SUPPLIED DATA: Begin

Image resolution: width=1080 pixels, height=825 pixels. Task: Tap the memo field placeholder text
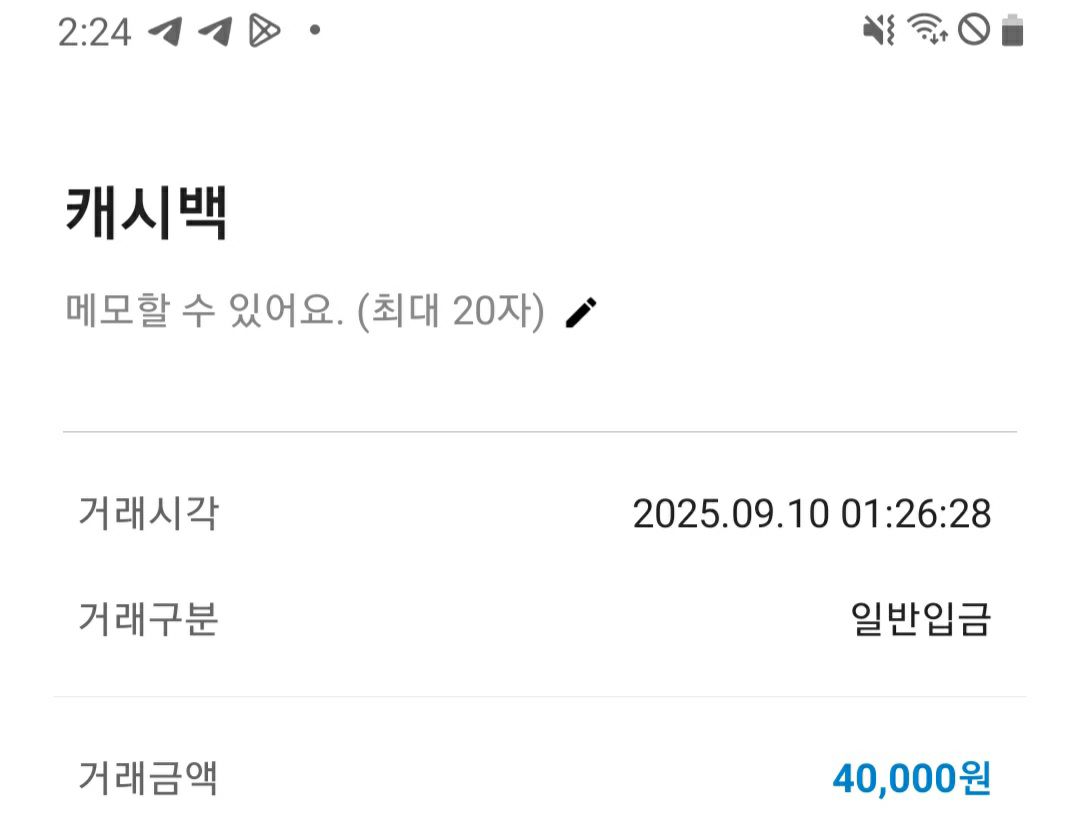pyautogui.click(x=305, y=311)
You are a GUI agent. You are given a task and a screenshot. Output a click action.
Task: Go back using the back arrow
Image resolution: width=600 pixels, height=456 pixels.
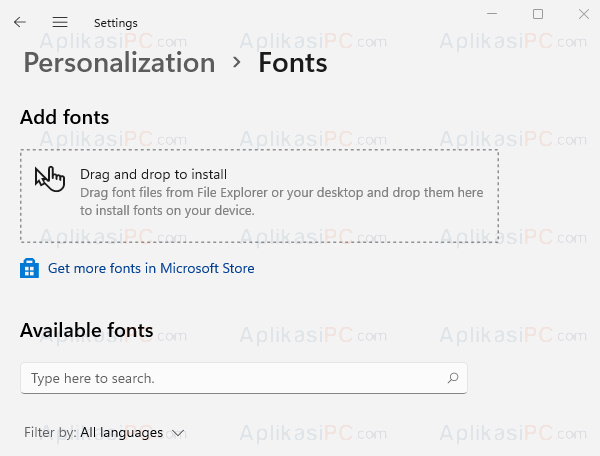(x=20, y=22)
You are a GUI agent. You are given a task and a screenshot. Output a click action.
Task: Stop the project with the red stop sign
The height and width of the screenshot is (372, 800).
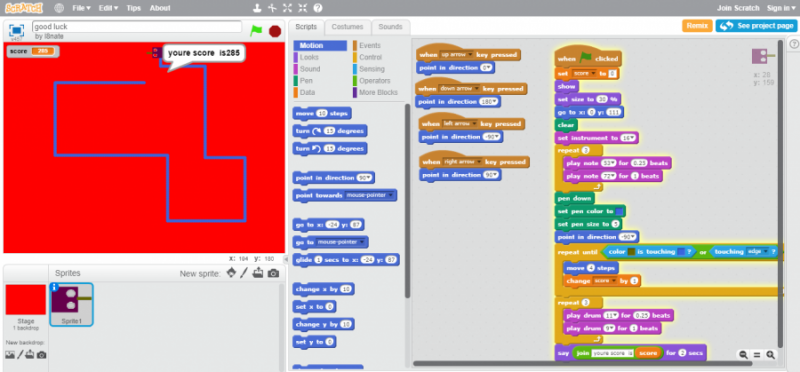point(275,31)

SUPPLIED DATA: End

• [ACTIVITY]: From the first line to the last, set down the data exactly, without the pictures.

• [TASK RESULT]:
Image resolution: width=1080 pixels, height=825 pixels. Task: Tap the memo field placeholder text
pyautogui.click(x=305, y=311)
You are a GUI agent. You are given a task and a screenshot. Output a click action.
Task: Go back using the back arrow
Image resolution: width=600 pixels, height=456 pixels.
(x=20, y=22)
You are a GUI agent. You are given a task and a screenshot. Output a click action.
Task: Stop the project with the red stop sign
The height and width of the screenshot is (372, 800).
point(275,31)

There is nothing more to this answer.